## TO DO
All of the data must be returned word for word.

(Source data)
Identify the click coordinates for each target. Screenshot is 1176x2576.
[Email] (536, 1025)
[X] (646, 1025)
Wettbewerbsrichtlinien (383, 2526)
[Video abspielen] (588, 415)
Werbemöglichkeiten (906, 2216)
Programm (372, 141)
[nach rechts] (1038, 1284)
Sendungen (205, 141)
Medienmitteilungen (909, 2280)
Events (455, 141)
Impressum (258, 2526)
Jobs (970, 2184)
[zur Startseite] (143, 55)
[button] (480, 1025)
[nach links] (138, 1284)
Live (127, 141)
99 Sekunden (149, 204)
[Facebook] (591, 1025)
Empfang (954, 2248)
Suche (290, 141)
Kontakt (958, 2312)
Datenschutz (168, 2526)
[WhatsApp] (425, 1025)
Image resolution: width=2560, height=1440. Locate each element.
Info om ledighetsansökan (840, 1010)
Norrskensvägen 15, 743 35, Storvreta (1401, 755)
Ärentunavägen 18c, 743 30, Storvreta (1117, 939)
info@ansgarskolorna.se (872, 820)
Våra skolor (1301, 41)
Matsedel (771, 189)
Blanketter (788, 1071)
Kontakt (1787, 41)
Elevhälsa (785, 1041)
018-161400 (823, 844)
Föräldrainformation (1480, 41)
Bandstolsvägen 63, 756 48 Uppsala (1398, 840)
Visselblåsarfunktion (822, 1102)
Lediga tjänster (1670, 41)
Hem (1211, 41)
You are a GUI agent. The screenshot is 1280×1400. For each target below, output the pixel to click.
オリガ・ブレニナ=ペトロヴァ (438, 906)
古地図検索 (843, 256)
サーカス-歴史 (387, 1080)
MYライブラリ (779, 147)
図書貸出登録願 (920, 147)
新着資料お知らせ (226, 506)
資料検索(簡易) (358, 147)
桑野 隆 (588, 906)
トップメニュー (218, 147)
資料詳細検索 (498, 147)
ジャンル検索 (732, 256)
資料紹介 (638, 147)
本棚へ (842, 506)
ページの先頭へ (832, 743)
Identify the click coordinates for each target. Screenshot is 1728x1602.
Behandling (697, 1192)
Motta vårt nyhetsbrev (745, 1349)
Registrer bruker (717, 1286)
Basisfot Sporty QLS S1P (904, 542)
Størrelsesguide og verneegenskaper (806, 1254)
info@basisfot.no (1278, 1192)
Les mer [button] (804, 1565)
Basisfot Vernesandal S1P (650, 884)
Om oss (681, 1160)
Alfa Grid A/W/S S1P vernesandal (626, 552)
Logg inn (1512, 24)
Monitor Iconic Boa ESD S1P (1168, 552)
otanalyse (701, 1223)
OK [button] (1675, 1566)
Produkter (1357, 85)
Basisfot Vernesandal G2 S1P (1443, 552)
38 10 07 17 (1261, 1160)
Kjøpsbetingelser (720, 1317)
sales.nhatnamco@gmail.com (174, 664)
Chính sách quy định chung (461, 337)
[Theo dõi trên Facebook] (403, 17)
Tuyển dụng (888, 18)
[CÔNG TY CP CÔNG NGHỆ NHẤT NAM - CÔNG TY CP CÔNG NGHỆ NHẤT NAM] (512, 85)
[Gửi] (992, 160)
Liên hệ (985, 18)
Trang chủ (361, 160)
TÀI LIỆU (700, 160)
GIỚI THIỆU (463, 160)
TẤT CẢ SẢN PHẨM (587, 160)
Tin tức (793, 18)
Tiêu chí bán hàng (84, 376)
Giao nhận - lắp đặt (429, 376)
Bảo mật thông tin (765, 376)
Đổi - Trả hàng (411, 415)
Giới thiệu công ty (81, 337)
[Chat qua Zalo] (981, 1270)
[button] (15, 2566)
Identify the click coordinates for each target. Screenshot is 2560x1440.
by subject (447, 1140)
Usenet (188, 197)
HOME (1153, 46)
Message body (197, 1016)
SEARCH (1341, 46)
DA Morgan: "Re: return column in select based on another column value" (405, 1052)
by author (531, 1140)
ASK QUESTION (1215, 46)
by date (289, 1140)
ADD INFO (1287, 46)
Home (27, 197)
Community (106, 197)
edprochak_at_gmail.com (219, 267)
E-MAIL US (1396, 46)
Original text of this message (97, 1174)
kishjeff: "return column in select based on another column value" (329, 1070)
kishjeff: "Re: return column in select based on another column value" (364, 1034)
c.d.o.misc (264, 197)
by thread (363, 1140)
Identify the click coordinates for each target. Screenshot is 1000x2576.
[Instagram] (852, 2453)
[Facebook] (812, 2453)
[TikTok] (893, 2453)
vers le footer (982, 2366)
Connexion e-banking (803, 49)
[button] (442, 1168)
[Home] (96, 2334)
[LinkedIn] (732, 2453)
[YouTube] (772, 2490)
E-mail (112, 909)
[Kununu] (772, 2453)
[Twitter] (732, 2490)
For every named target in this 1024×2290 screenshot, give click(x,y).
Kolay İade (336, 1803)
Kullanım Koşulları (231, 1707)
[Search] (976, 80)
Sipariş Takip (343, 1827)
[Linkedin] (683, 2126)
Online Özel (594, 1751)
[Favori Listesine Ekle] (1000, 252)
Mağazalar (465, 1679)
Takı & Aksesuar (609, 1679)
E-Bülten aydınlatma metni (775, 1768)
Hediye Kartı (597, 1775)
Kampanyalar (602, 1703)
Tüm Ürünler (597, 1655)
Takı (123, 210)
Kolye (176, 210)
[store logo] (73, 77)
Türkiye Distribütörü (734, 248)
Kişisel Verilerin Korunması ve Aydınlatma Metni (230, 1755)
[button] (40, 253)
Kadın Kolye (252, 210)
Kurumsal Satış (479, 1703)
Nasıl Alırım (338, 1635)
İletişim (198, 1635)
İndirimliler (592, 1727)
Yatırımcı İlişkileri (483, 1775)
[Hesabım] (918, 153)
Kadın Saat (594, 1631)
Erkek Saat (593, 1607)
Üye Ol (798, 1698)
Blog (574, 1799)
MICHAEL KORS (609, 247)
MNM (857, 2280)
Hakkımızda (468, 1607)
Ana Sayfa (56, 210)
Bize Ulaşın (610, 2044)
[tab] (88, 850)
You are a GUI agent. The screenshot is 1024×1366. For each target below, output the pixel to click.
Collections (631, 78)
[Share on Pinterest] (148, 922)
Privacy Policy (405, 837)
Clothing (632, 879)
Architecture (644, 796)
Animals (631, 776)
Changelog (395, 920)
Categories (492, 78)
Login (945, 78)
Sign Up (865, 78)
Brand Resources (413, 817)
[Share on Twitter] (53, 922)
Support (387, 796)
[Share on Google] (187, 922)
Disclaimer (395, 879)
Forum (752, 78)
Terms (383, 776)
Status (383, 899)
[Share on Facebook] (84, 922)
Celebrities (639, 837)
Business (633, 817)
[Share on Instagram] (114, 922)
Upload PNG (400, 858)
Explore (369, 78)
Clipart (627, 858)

## OUTPUT FOR THIS EXERCISE
Identify the click coordinates for each target. Screenshot is 1176x2576.
[Email] (536, 1025)
[X] (646, 1025)
Wettbewerbsrichtlinien (383, 2526)
[Video abspielen] (588, 415)
Werbemöglichkeiten (906, 2216)
Programm (372, 141)
[nach rechts] (1038, 1284)
Sendungen (205, 141)
Medienmitteilungen (909, 2280)
Events (455, 141)
Impressum (258, 2526)
Jobs (970, 2184)
[zur Startseite] (143, 55)
[button] (480, 1025)
[nach links] (138, 1284)
Live (127, 141)
99 Sekunden (149, 204)
[Facebook] (591, 1025)
Empfang (954, 2248)
Suche (290, 141)
Kontakt (958, 2312)
Datenschutz (168, 2526)
[WhatsApp] (425, 1025)
Image resolution: width=2560, height=1440. Locate each element.
Info om ledighetsansökan (840, 1010)
Norrskensvägen 15, 743 35, Storvreta (1401, 755)
Ärentunavägen 18c, 743 30, Storvreta (1117, 939)
info@ansgarskolorna.se (872, 820)
Våra skolor (1301, 41)
Matsedel (771, 189)
Blanketter (788, 1071)
Kontakt (1787, 41)
Elevhälsa (785, 1041)
018-161400 (823, 844)
Föräldrainformation (1480, 41)
Bandstolsvägen 63, 756 48 Uppsala (1398, 840)
Visselblåsarfunktion (822, 1102)
Lediga tjänster (1670, 41)
Hem (1211, 41)
You are a GUI agent. The screenshot is 1280×1400. For each target below, output the pixel to click.
オリガ・ブレニナ=ペトロヴァ (438, 906)
古地図検索 (843, 256)
サーカス-歴史 (387, 1080)
MYライブラリ (779, 147)
図書貸出登録願 (920, 147)
新着資料お知らせ (226, 506)
資料検索(簡易) (358, 147)
桑野 隆 (588, 906)
トップメニュー (218, 147)
資料詳細検索 (498, 147)
ジャンル検索 (732, 256)
資料紹介 (638, 147)
本棚へ (842, 506)
ページの先頭へ (832, 743)
Identify the click coordinates for each target. Screenshot is 1728x1602.
Behandling (697, 1192)
Motta vårt nyhetsbrev (745, 1349)
Registrer bruker (717, 1286)
Basisfot Sporty QLS S1P (904, 542)
Størrelsesguide og verneegenskaper (806, 1254)
info@basisfot.no (1278, 1192)
Les mer [button] (804, 1565)
Basisfot Vernesandal S1P (650, 884)
Om oss (681, 1160)
Alfa Grid A/W/S S1P vernesandal (626, 552)
Logg inn (1512, 24)
Monitor Iconic Boa ESD S1P (1168, 552)
otanalyse (701, 1223)
OK [button] (1675, 1566)
Produkter (1357, 85)
Basisfot Vernesandal G2 S1P (1443, 552)
38 10 07 17 (1261, 1160)
Kjøpsbetingelser (720, 1317)
sales.nhatnamco@gmail.com (174, 664)
Chính sách quy định chung (461, 337)
[Theo dõi trên Facebook] (403, 17)
Tuyển dụng (888, 18)
[CÔNG TY CP CÔNG NGHỆ NHẤT NAM - CÔNG TY CP CÔNG NGHỆ NHẤT NAM] (512, 85)
[Gửi] (992, 160)
Liên hệ (985, 18)
Trang chủ (361, 160)
TÀI LIỆU (700, 160)
GIỚI THIỆU (463, 160)
TẤT CẢ SẢN PHẨM (587, 160)
Tin tức (793, 18)
Tiêu chí bán hàng (84, 376)
Giao nhận - lắp đặt (429, 376)
Bảo mật thông tin (765, 376)
Đổi - Trả hàng (411, 415)
Giới thiệu công ty (81, 337)
[Chat qua Zalo] (981, 1270)
[button] (15, 2566)
Identify the click coordinates for each target. Screenshot is 2560x1440.
by subject (447, 1140)
Usenet (188, 197)
HOME (1153, 46)
Message body (197, 1016)
SEARCH (1341, 46)
DA Morgan: "Re: return column in select based on another column value" (405, 1052)
by author (531, 1140)
ASK QUESTION (1215, 46)
by date (289, 1140)
ADD INFO (1287, 46)
Home (27, 197)
Community (106, 197)
edprochak_at_gmail.com (219, 267)
E-MAIL US (1396, 46)
Original text of this message (97, 1174)
kishjeff: "return column in select based on another column value" (329, 1070)
kishjeff: "Re: return column in select based on another column value" (364, 1034)
c.d.o.misc (264, 197)
by thread (363, 1140)
Identify the click coordinates for each target. Screenshot is 1000x2576.
[Instagram] (852, 2453)
[Facebook] (812, 2453)
[TikTok] (893, 2453)
vers le footer (982, 2366)
Connexion e-banking (803, 49)
[button] (442, 1168)
[Home] (96, 2334)
[LinkedIn] (732, 2453)
[YouTube] (772, 2490)
E-mail (112, 909)
[Kununu] (772, 2453)
[Twitter] (732, 2490)
For every named target in this 1024×2290 screenshot, give click(x,y).
Kolay İade (336, 1803)
Kullanım Koşulları (231, 1707)
[Search] (976, 80)
Sipariş Takip (343, 1827)
[Linkedin] (683, 2126)
Online Özel (594, 1751)
[Favori Listesine Ekle] (1000, 252)
Mağazalar (465, 1679)
Takı & Aksesuar (609, 1679)
E-Bülten aydınlatma metni (775, 1768)
Hediye Kartı (597, 1775)
Kampanyalar (602, 1703)
Tüm Ürünler (597, 1655)
Takı (123, 210)
Kolye (176, 210)
[store logo] (73, 77)
Türkiye Distribütörü (734, 248)
Kişisel Verilerin Korunması ve Aydınlatma Metni (230, 1755)
[button] (40, 253)
Kadın Kolye (252, 210)
Kurumsal Satış (479, 1703)
Nasıl Alırım (338, 1635)
İletişim (198, 1635)
İndirimliler (592, 1727)
Yatırımcı İlişkileri (483, 1775)
[Hesabım] (918, 153)
Kadın Saat (594, 1631)
Erkek Saat (593, 1607)
Üye Ol (798, 1698)
Blog (574, 1799)
MICHAEL KORS (609, 247)
MNM (857, 2280)
Hakkımızda (468, 1607)
Ana Sayfa (56, 210)
Bize Ulaşın (610, 2044)
[tab] (88, 850)
You are a GUI agent. The screenshot is 1024×1366. For each target below, output the pixel to click.
Collections (631, 78)
[Share on Pinterest] (148, 922)
Privacy Policy (405, 837)
Clothing (632, 879)
Architecture (644, 796)
Animals (631, 776)
Changelog (395, 920)
Categories (492, 78)
Login (945, 78)
Sign Up (865, 78)
Brand Resources (413, 817)
[Share on Twitter] (53, 922)
Support (387, 796)
[Share on Google] (187, 922)
Disclaimer (395, 879)
Forum (752, 78)
Terms (383, 776)
Status (383, 899)
[Share on Facebook] (84, 922)
Celebrities (639, 837)
Business (633, 817)
[Share on Instagram] (114, 922)
Upload PNG (400, 858)
Explore (369, 78)
Clipart (627, 858)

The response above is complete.